**TEXT EXTRACT:**
# # # #

October 2012:
Praveen Pardeshi, Principal Secretary, Forests, Government of
Maharashtra, has been one of the architects of wildlife conservation in
this proud state for decades. He writes here about his vision for the
future and the steps taken by the Maharashtra Government to implement
plans to secure the natural heritage of generations unborn.
The Great Indian Bustard and Nannaj
It is four a.m. in
Solapur, the year is 1996. My five-year-old daughter and I creep across
the still dark grasslands of Nannaj to sit in our little hide. As the
sun rises, casting a pinkish glow across the eastern horizon, a soft
booming call echoes across the undulating landscape. An alpha male Great
Indian Bustard (GIB) is courting females, head thrown back, gular pouch
raised, and tail up. Moments later, a covey of female bustards
shufflepast, foraging for crickets that have come to gorge on the fresh,
green grass.
Though this bustard and his countless ancestors have
exhibited their mating rituals on the small lookout plateau of
Nannaj-Mardi for millennia, there is no guarantee that our children will
still see this display 20 years from now.
The GIB sanctuary was
scattered over 8,200 sq. km., whereas a much smaller forest area needed
to be made inviolate for the bustards to breed. If even this small area
could be well protected, we could secure the future of this endangered
bird for posterity. It was vital, however, to include areas such as the
Gangewadi grasslands into this more tightly-protected bustard haven.
People had begun to turn hostile towards the birds because they
considered the declaration of a vast 8,200 sq. km. sanctuary dedicated
to bustards as illogical, since the birds were not found in most of the
areas here. What is more, entire towns such as Solapur, Mohol and
Karmala were included within the Protected Area boundary! Wildlife
conservation was proving to be an obstacle as it came in the way of the
alignments for highways, canals and even in the decisions they had to
make about how best to use their own lands. Blackbuck learned to hide in
protected forest patches in the day and then to devastate
jowar
and groundnut crops of farmers at night. Had the state government not
denotified a huge chunk of the GIB Sanctuary, neither the blackbuck, nor
the bustards would have been able to survive.

# # # #

**DATA LINES:**
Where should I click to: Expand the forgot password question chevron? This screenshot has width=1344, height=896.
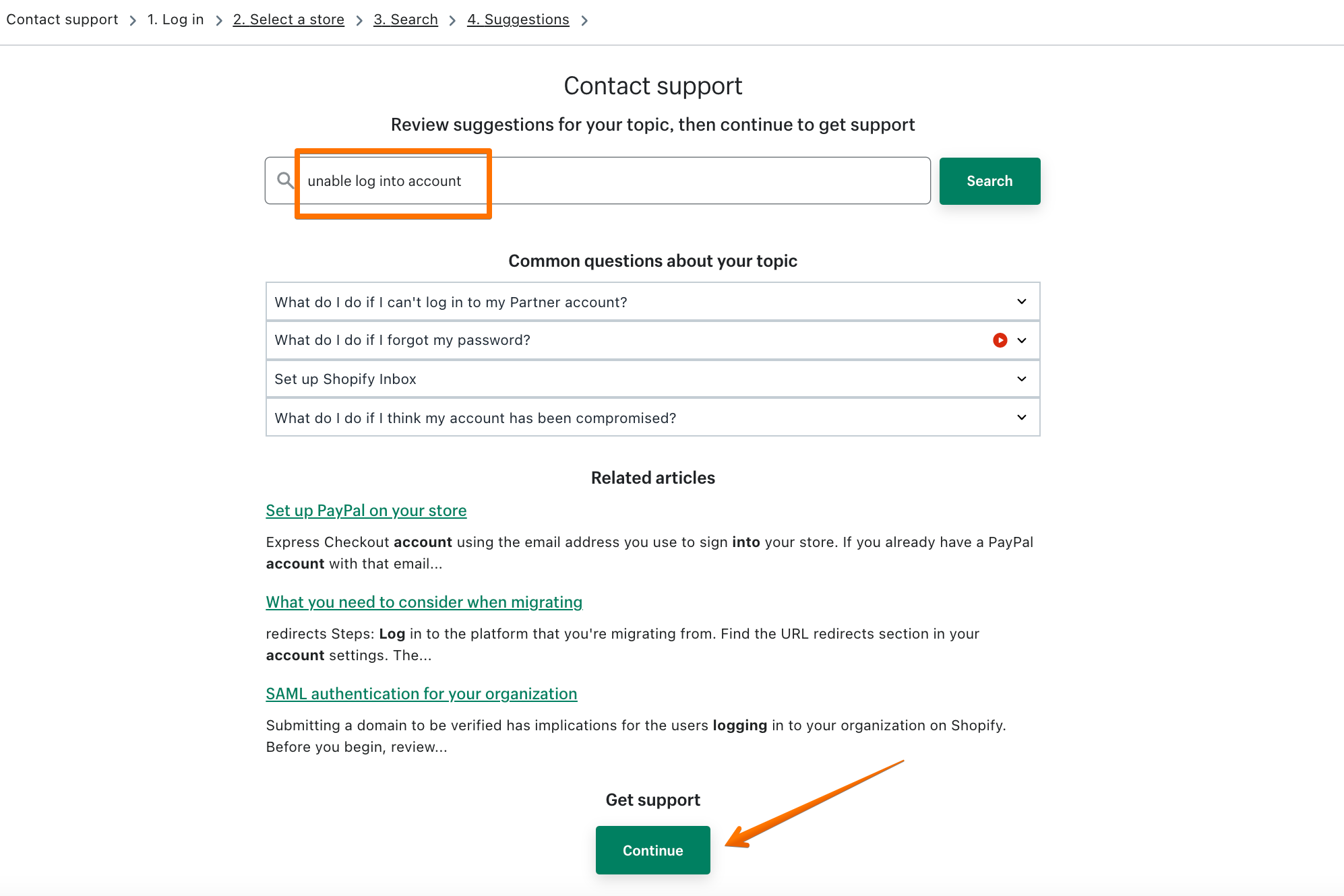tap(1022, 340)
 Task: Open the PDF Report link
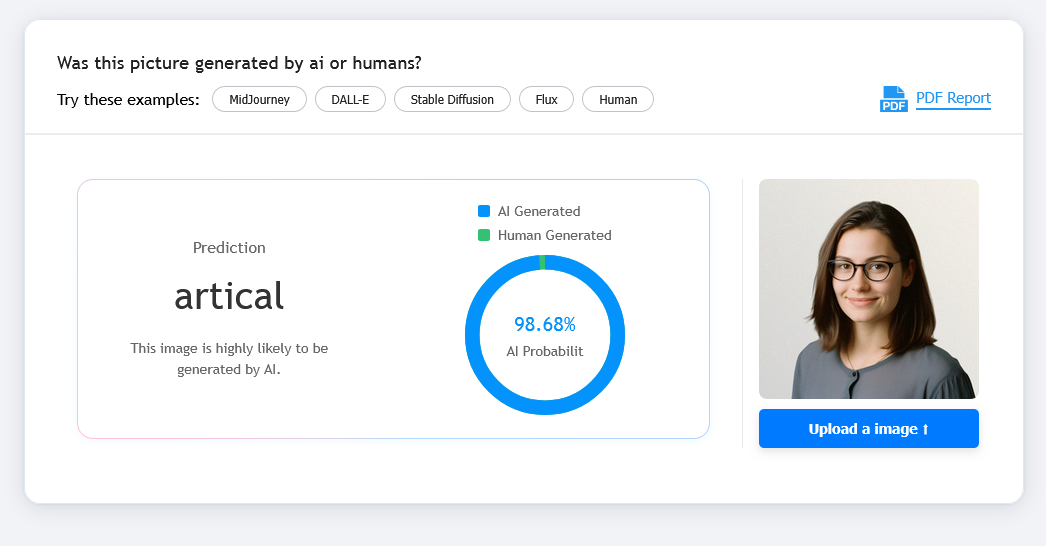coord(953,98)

# # # #

**SET EXERCISE:** Name the towns that the text on bustard conservation says were included within the Protected Area boundary.

**CORRECT RESPONSE:** Solapur, Mohol, Karmala